Does it really need to be SSH, strictly speaking? That is, would other tunneling solutions be acceptable? Or is it preferred to stick with SSH for Reasons?
Telepresence uses SSH because it covers volumes (via sshfs), networking (via sshuttle), and port forwarding. Other solutions (combinations of tools, perhaps) could work too.
Just checking. Removing it would remove some complexity, but it sounds like at the cost of adding significant other complexity. I'll see about opening a PR for either the Go approach (I do like the look of it, but it'll need to be built for all supported architectures) or the Twisted Conch approach (since we already use it).
Looks like I probably also need to look into how sshfs and sshuttle work to determine which solution is going to be optimal for those...
Ok, if we can't set up ssh without allowing use of specific uid, can we add configuration option to select telepresence container serviceaccount? I'd like not to touch default sa, but instead tell telepresence to use it's own sa, with scc set up.
@dbazhal That's a good idea! Can you please create an issue requesting that as a new feature? We can work out how to make it happen there. Thank you.
@david-l-riley @dbazhal @kunickiaj - you may want to try this new image which should solve this issue.
If you give it a try, please share your feedback in the PR #1114 or here.
Image out of the new Dockerfile.no_runasany_perms can be used from here:
docker.io/researchiteng/telepresence:0.101
The suggestion of @janosroden -> it's not enough. It used to be required for older versions of sshd, it's not required any longer and does not seem to help this issue.
We have runAsUser
, runAsGroup
and runAsNonRoot
defined on our containers.
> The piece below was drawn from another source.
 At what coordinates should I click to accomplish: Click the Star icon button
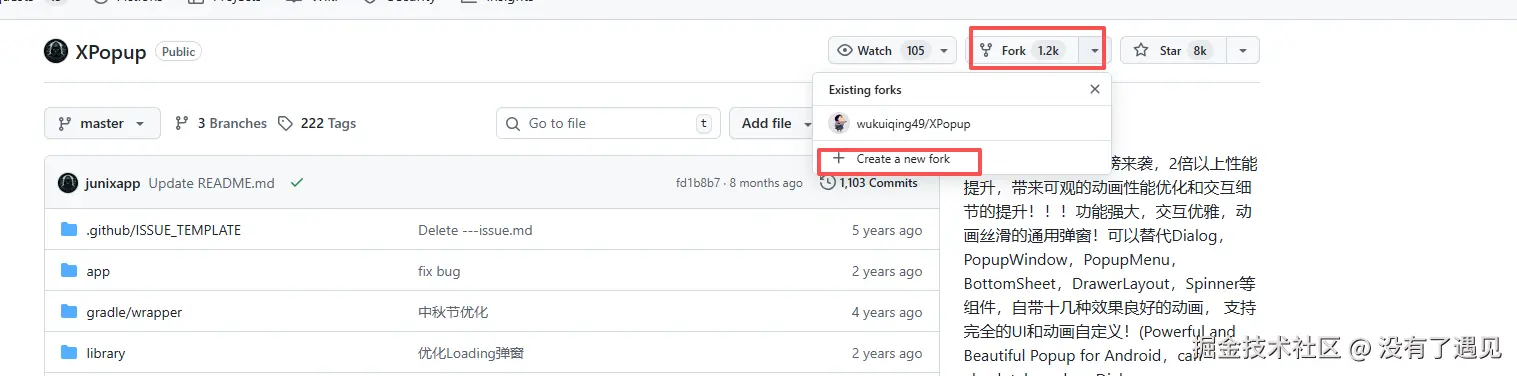click(1141, 51)
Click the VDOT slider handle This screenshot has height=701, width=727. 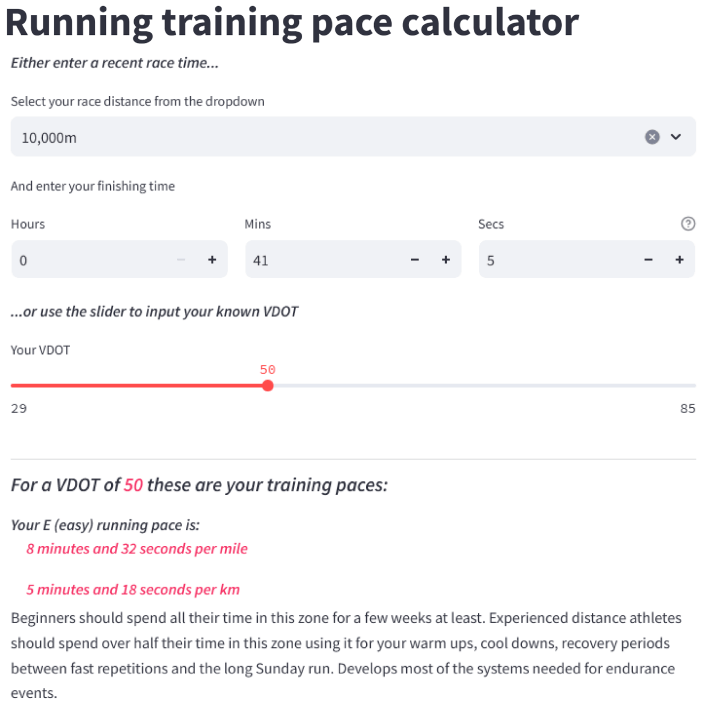tap(267, 385)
As a result we run into this issue with the exact same error as in #1398 .
I think we can work around it by dropping runAsUser
and runAsGroup
and modifying all our docker image builds to use a UID instead of a username such that Kubernetes can verify that the user is a non-root user. At least when testing this it works fine.
It is still pretty inconvenient so I would also be interested in a fix for telepresence itself.
I have a issue too when I have security context below:
securityContext:
runAsUser: 10111
runAsGroup: 10111
runAsNonRoot: true
fsGroup: 10111
I failed that I can't mount my host keys.
Same issue here
I managed to get it working by changing runAsGroup to "0". (runAsUser was already 1000). However, I'm wondering whether setting runAsGroup to root isn't a security risk? Is there a specific reason for Telepresence setting it to "0", while setting the user to "1000" ?
I think this still may be an issue in Telepresence 2, so we should do some investigation before we close this ticket.
This issue is stale because it has been open 60 days with no activity. Remove stale label or comment, or this will be closed in 7 days.
This issue was closed because it has been stalled for 7 days with no activity.